→ Exercise details
Please print every line of the material below exactly.
◇ ◇ ◇ ◇
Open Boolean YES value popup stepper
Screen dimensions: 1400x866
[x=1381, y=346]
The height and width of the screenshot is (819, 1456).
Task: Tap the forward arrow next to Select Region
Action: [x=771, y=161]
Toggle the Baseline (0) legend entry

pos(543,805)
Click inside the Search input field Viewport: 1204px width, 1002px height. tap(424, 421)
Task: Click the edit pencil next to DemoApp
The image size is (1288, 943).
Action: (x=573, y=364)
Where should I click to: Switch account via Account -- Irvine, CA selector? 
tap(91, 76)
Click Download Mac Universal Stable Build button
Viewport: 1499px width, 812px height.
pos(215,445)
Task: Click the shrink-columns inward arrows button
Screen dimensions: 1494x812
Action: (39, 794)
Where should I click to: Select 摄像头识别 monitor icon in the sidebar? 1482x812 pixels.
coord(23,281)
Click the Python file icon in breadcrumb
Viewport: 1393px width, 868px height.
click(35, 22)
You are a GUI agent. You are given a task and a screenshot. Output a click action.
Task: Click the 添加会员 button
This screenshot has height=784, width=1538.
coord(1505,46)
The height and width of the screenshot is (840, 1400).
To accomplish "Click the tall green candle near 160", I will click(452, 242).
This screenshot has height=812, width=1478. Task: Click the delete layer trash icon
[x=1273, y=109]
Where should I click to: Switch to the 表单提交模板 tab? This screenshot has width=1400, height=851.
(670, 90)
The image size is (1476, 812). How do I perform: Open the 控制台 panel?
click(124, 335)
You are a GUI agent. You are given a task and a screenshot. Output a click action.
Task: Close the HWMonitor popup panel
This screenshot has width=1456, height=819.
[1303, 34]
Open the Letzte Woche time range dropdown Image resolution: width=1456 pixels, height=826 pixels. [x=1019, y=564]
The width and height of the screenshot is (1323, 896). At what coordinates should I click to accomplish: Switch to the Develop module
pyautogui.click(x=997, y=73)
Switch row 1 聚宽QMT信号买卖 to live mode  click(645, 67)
◇ ◇ ◇ ◇
→ Answer section
Open Boolean YES value popup stepper
Screen dimensions: 1400x866
[x=1381, y=346]
The height and width of the screenshot is (819, 1456).
Task: Tap the forward arrow next to Select Region
Action: [x=771, y=161]
Toggle the Baseline (0) legend entry

pos(543,805)
Click inside the Search input field Viewport: 1204px width, 1002px height. tap(424, 421)
Task: Click the edit pencil next to DemoApp
The image size is (1288, 943).
Action: (x=573, y=364)
Where should I click to: Switch account via Account -- Irvine, CA selector? 
tap(91, 76)
Click Download Mac Universal Stable Build button
Viewport: 1499px width, 812px height.
pos(215,445)
Task: Click the shrink-columns inward arrows button
Screen dimensions: 1494x812
Action: (39, 794)
Where should I click to: Select 摄像头识别 monitor icon in the sidebar? 1482x812 pixels.
coord(23,281)
Click the Python file icon in breadcrumb
Viewport: 1393px width, 868px height.
click(35, 22)
You are a GUI agent. You are given a task and a screenshot. Output a click action.
Task: Click the 添加会员 button
This screenshot has height=784, width=1538.
coord(1505,46)
The height and width of the screenshot is (840, 1400).
To accomplish "Click the tall green candle near 160", I will click(452, 242).
This screenshot has height=812, width=1478. Task: Click the delete layer trash icon
[x=1273, y=109]
Where should I click to: Switch to the 表单提交模板 tab? This screenshot has width=1400, height=851.
(670, 90)
The image size is (1476, 812). How do I perform: Open the 控制台 panel?
click(124, 335)
You are a GUI agent. You are given a task and a screenshot. Output a click action.
Task: Close the HWMonitor popup panel
This screenshot has width=1456, height=819.
[1303, 34]
Open the Letzte Woche time range dropdown Image resolution: width=1456 pixels, height=826 pixels. [x=1019, y=564]
The width and height of the screenshot is (1323, 896). At what coordinates should I click to accomplish: Switch to the Develop module
pyautogui.click(x=997, y=73)
Switch row 1 聚宽QMT信号买卖 to live mode  click(645, 67)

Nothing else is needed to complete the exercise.